Mathematical Finance & Financial Data Science Seminar
Machine Learning in Banking
Speaker: Agus Sudjianto, Ph.D, EVP Head of Corporate Model Risk, Wells Fargo & Company
Location: Online Zoom access provided to registrants
Date: Tuesday, December 7, 2021, 5:30 p.m.
The banking industry has rapidly adopted machine learning for various applications. Large banks in the US are typically more cautious in adopting the methodology for high risk and regulated areas such as credit underwriting. The adoption of so called Explainable AI, which is typically ‘black box’ machine learning models accompanied by post-hoc explainability tools, are becoming more common for low risk applications; the concern remains in the high risk area: can we trust post-hoc explainers? Alternatively, there are many recent developments on inherently interpretable, self-explanatory machine learning models without the problem of post-hoc explainers. The latter offers many advantages beyond explainability such as model diagnostics and control to manage model risk. This is the focus of my talk where I will present examples including methods to incorporate model constraints (e.g., monotonicity or other shape constraints) easily and adverse action reason code required by regulation in the US.

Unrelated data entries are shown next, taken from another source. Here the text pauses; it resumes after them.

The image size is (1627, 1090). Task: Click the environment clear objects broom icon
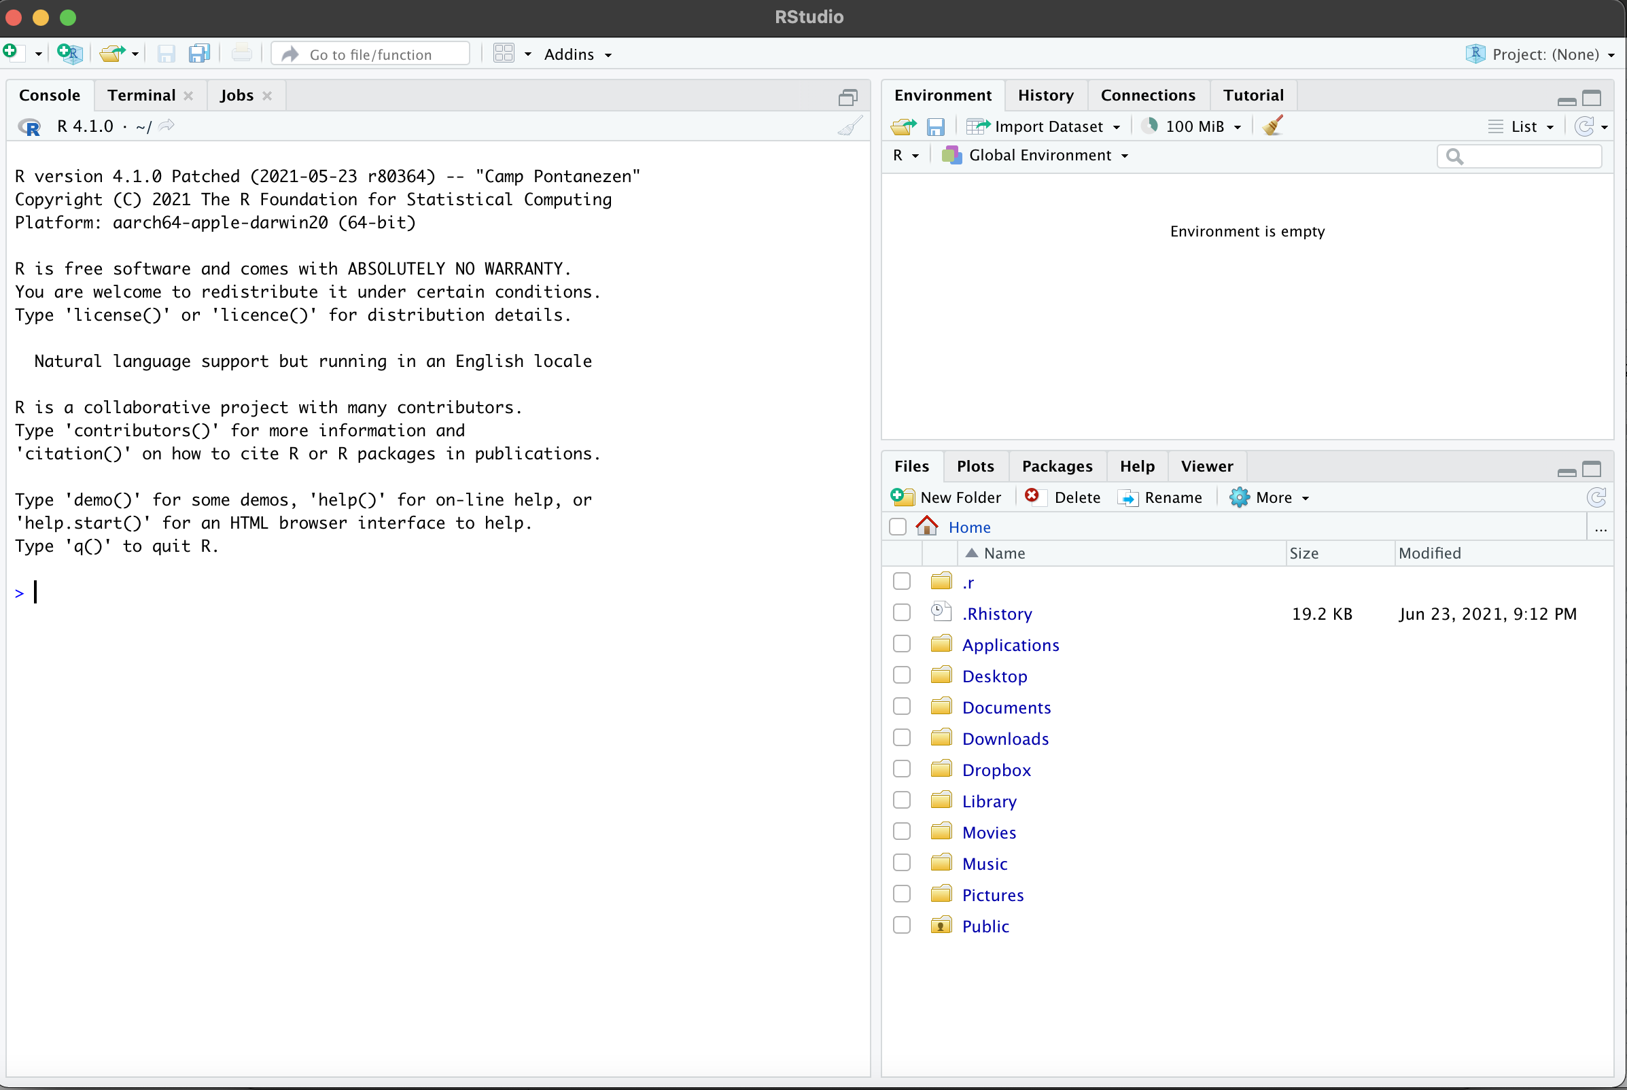1273,126
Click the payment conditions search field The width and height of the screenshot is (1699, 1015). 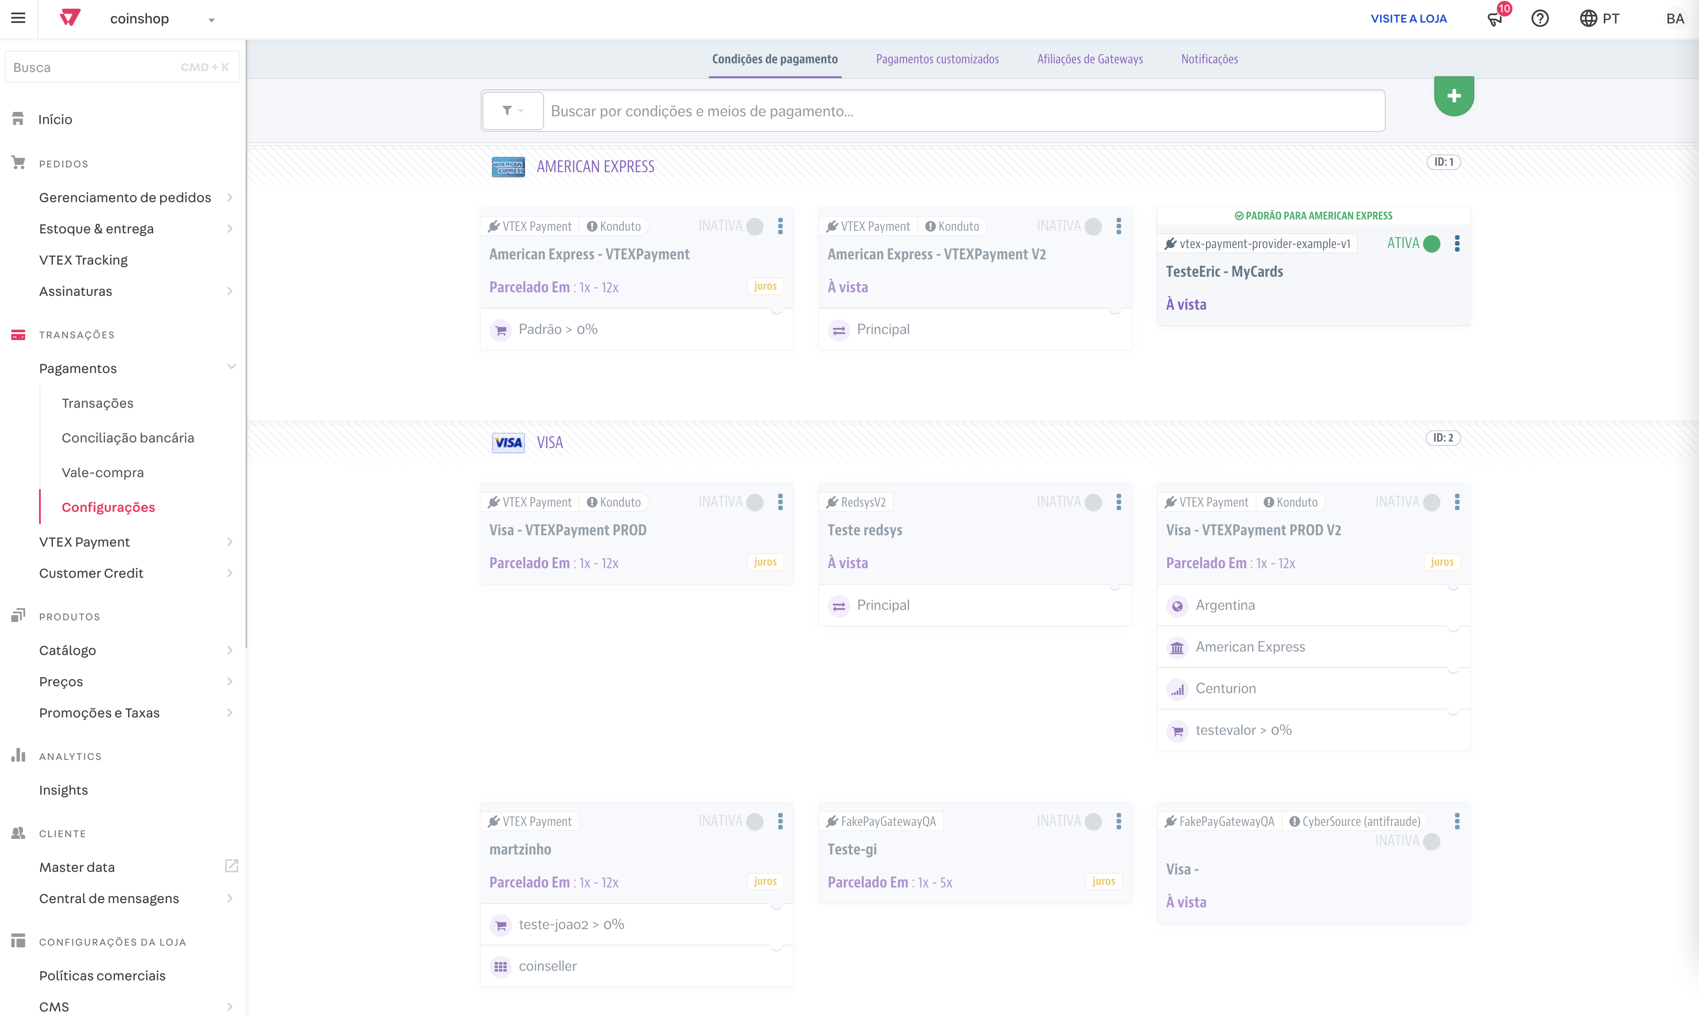click(x=964, y=111)
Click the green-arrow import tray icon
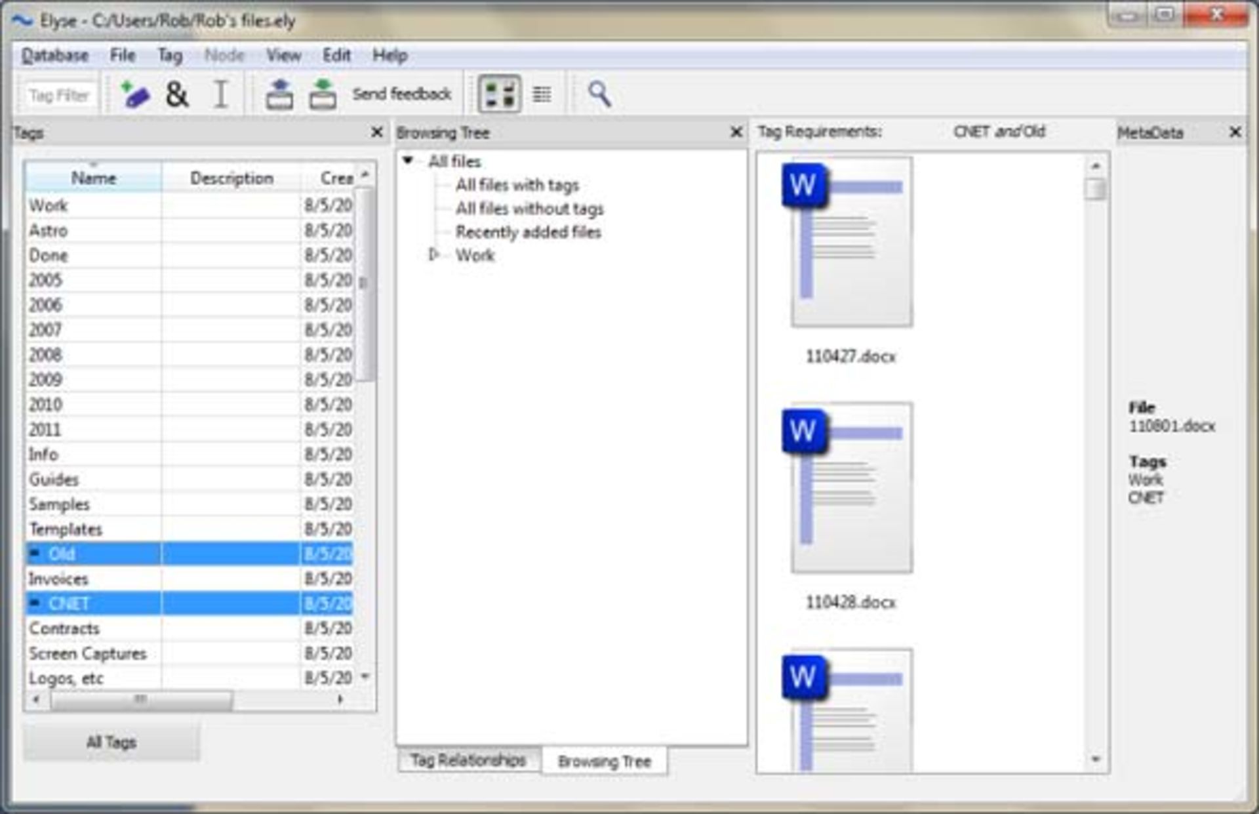Image resolution: width=1259 pixels, height=814 pixels. click(323, 94)
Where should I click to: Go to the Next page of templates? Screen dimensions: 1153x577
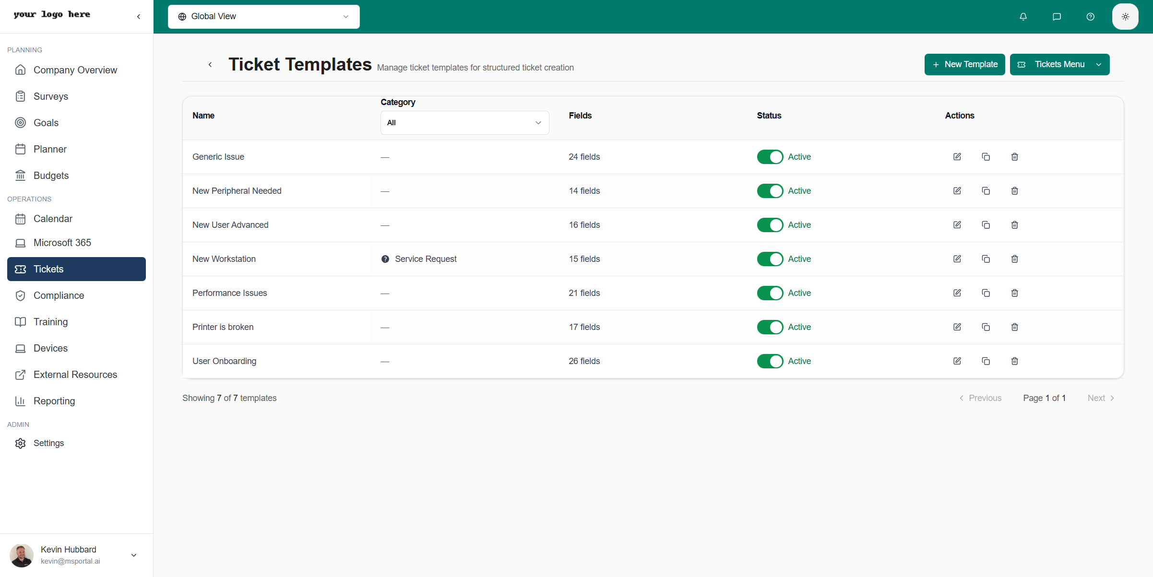(1100, 398)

Agus Sudjianto is an executive vice president, head of Model Risk and a member of the Management Committee at Wells Fargo, where he is responsible for enterprise model risk management.
Prior to his current position, Agus was the modeling and analytics director and chief model risk officer at Lloyds Banking Group in the United Kingdom. Before joining Lloyds, he was an executive and head of Quantitative Risk at Bank of America.
Prior to his career in banking, he was a product design manager in the Powertrain Division of Ford Motor Company.
Agus holds several U.S. patents in both finance and engineering. He has published numerous technical papers and is a co-author of Design and Modeling for Computer Experiments. His technical expertise and interests include quantitative risk, particularly credit risk modeling, machine learning and computational statistics.